Чтобы заставить Дэвида раскрыться более искренним чувствам, я должна была настроиться на его нарциссизм. Попытки напролом пробиться через самодовольные защитные барьеры нарцисса лишь усиливают его чванство. Вместо этого я должна была отразить обратно Дэвиду те качества, которыми он так любовался в себе, показать ему, что я понимаю, почему он так фантастически хорош. С помощью такого трюка можно заставить нарцисса уважать тебя.
Это было нелегко, потому что я была вынуждена признать в отношении Дэвида ту истину, которой предпочитала не видеть. Он бросил вызов моему фантазийному представлению о мужчинах – что они точно так же одержимы ухаживанием в викторианском стиле, как и я.
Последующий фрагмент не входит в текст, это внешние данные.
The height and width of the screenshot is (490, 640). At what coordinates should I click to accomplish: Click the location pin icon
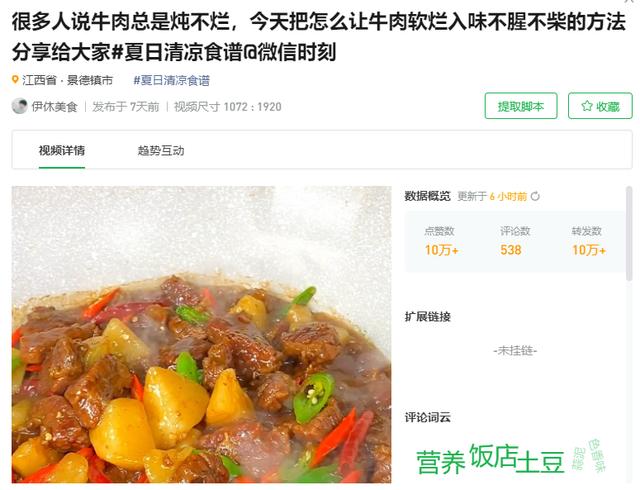point(15,80)
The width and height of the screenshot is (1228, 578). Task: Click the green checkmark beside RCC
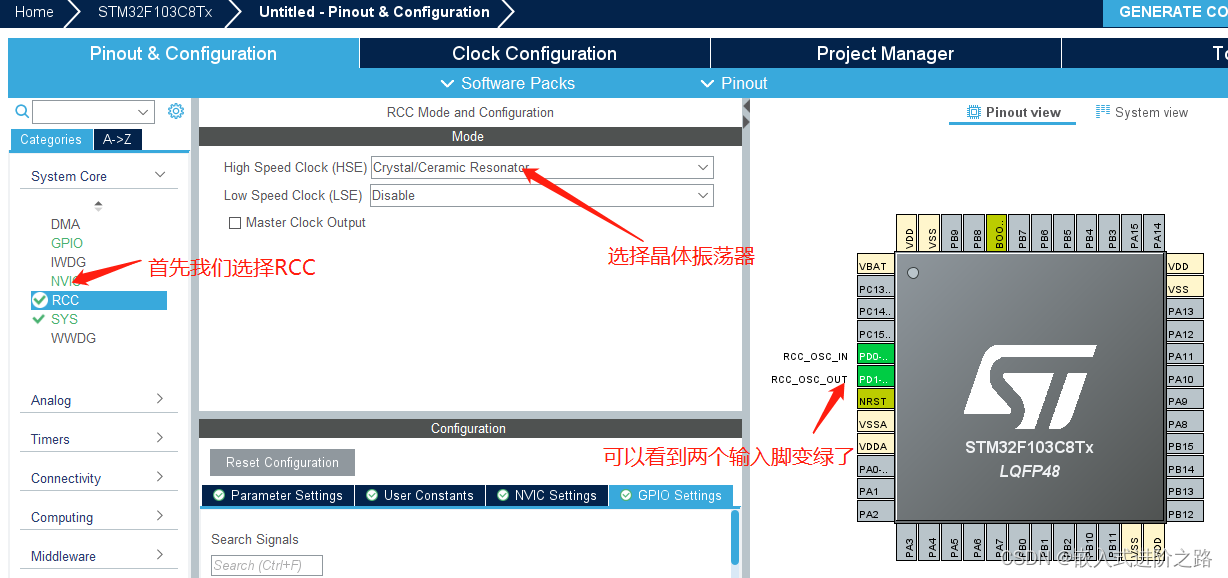click(41, 299)
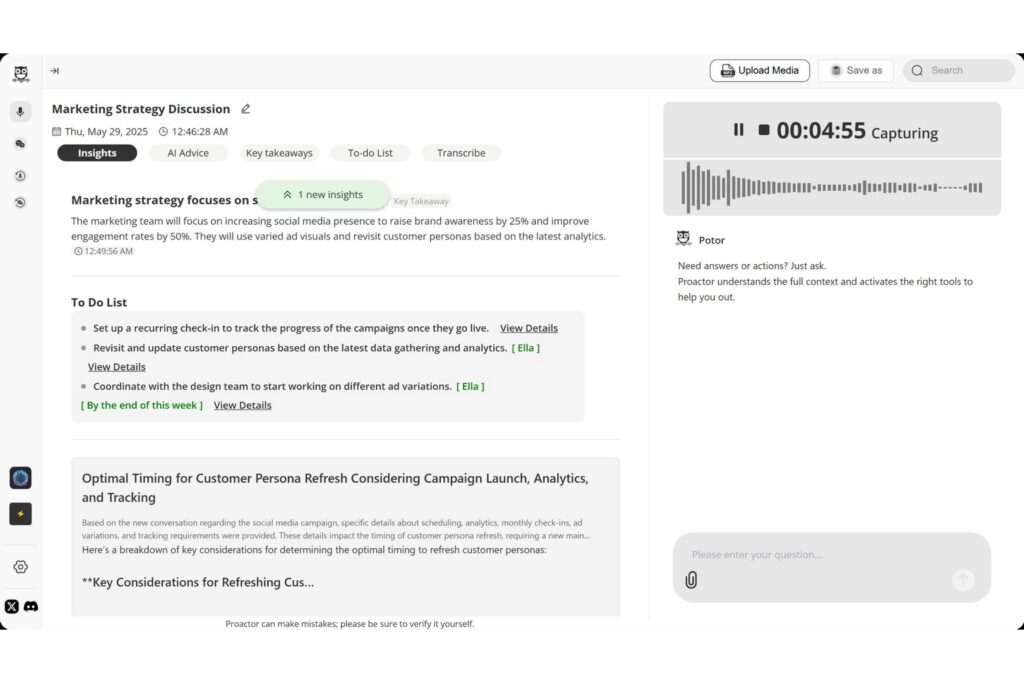
Task: Show the '1 new insights' notification
Action: point(322,195)
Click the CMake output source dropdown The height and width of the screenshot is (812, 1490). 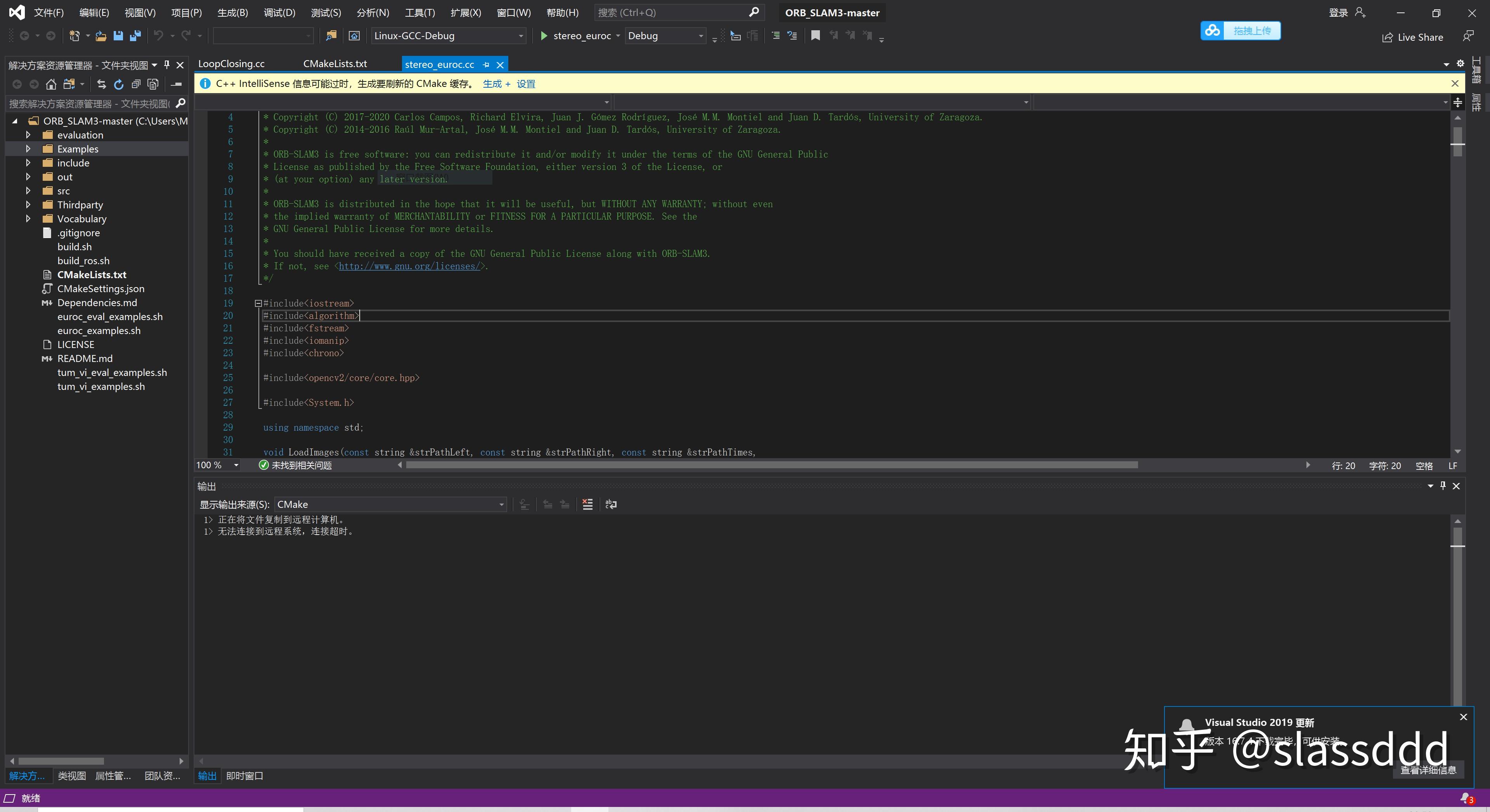click(389, 504)
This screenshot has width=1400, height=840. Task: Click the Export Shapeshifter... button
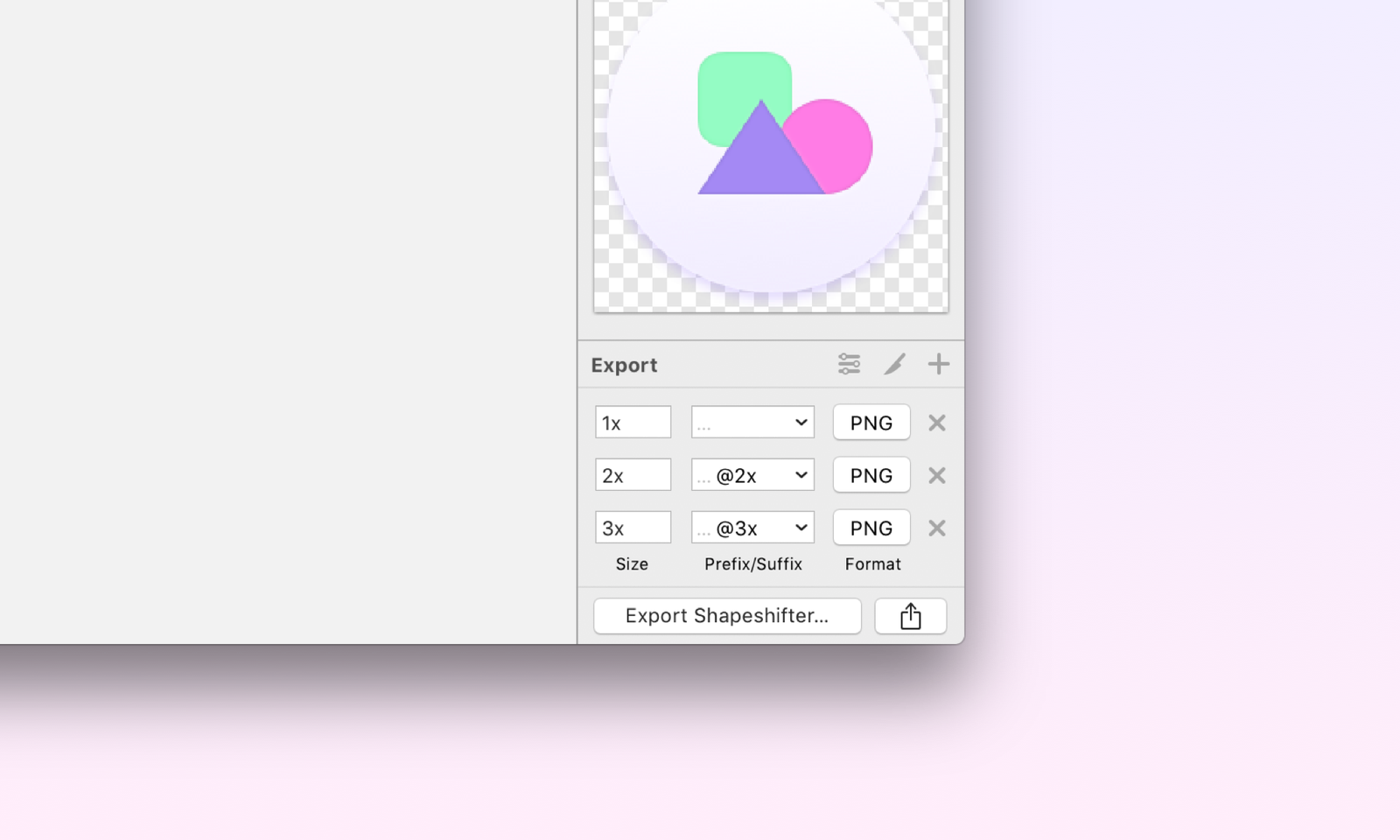click(x=726, y=616)
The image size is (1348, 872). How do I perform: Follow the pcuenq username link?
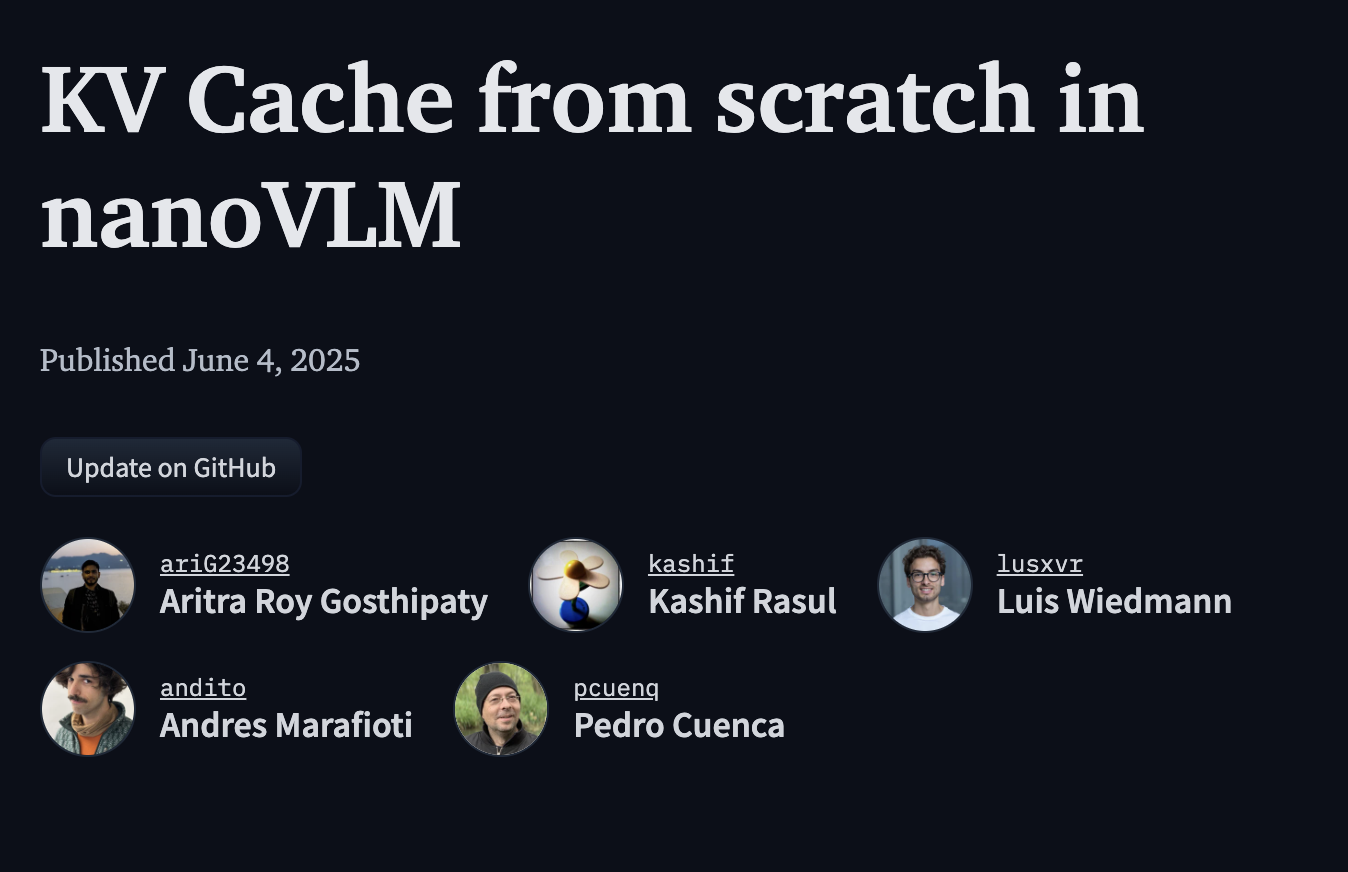tap(616, 688)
Он взял да и прихлопнул мой романтический мыльный пузырь своими мужицкими словами, которые, подобно варварам-завоевателям, свели мои высокие идеалы к вульгарностям и анатомическим деталям. Он видел в женщинах добычу. Наверное, если бы он мог набивать чучела из женщин, которых приводил домой из походов по барам, и водружать их на стены, он бы так и делал.
* * *
Одобрительная реплика Дэвида в адрес сексуальности Никки вообще не имела к ней никакого отношения. Это его утверждение относилось к нему самому. Физические данные Никки олицетворяли некую часть его представления о себе. Ее «извивания, вопли и оргазмы» давали ему знать, что это он был хорошим любовником, что это он доставил ей удовольствие и, следовательно, что это он был желанным.
Хорошее отношение к себе – это прекрасно, но, похоже, Никки в это уравнение никак не вписывалась. Она была просто сексуально стимулированной и разражающейся одобрительными возгласами аудиторией в пьесе о Дэвиде. То была работа эго (с моей точки зрения – великого разъединителя) во всей его красе.
И в этом заключается шаткий баланс между «я» и «другим» во всех человеческих взаимоотношениях. Представьте себе непрерывную шкалу, на одном конце которой вы воспринимаете своего романтического партнера как объект для обслуживания всех ваших потребностей – что-то вроде отношений между матерью и младенцем. На другом ее конце вы способны признавать своего возлюбленного как настоящую личность с собственными потребностями, и в идеале между вами существует равновесие отношений «брать и давать».
Мне казалось, что Дэвид проводил все свое время на «объектном» конце шкалы, сосредоточившись на том, чтобы обеспечить себе определенную репутацию и поддерживать ее постоянно.